The editor
Rich view versus source, formatting, the command surface, and how Multilo stays responsive on very large documents.
The editor is where you read and write. It renders your document as a clean, formatted page — and underneath, it speaks the AI-native Markdown that lets agents reason about and edit your work precisely.
Rich view and source view
By default you work in the rich view: headings, lists, tables, and citations render the way they will look. When you want to see or edit the underlying structure directly, switch to the source view. Edits in either view stay in sync, so you can move between them freely.
Formatting
Multilo supports the structure academic documents actually use — headings and subheadings, ordered and bulleted lists, tables, block quotes, footnotes, and in-text citations. When you open a Word file, that structure is preserved both ways: in from .docx and back out to it. See working with Word for the round trip, and citations & bibliography for reference handling.

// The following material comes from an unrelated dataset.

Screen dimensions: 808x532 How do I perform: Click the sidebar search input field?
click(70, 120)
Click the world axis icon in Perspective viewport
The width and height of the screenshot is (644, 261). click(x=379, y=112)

Chat is the command surface
Instead of hunting through menus, you drive the editor from chat. Ask it to rewrite a paragraph, restructure a section, or insert a citation, and it edits the open document in place. You can also get inline suggestions as you type, and hand whole-document jobs to agents.
Your document, not a copy
Everything the AI does happens on your real document — no pasting in and out of a chat window, so citations and formatting never break.Large documents stay fast
Theses and long reviews can be huge, so the editor is built not to choke on them. Very large or very long files open in a streamlined source view tuned for responsiveness, and editing tools work on the part of the document around your cursor rather than re-processing the whole file on every keystroke. Opening a big document should never hang the app.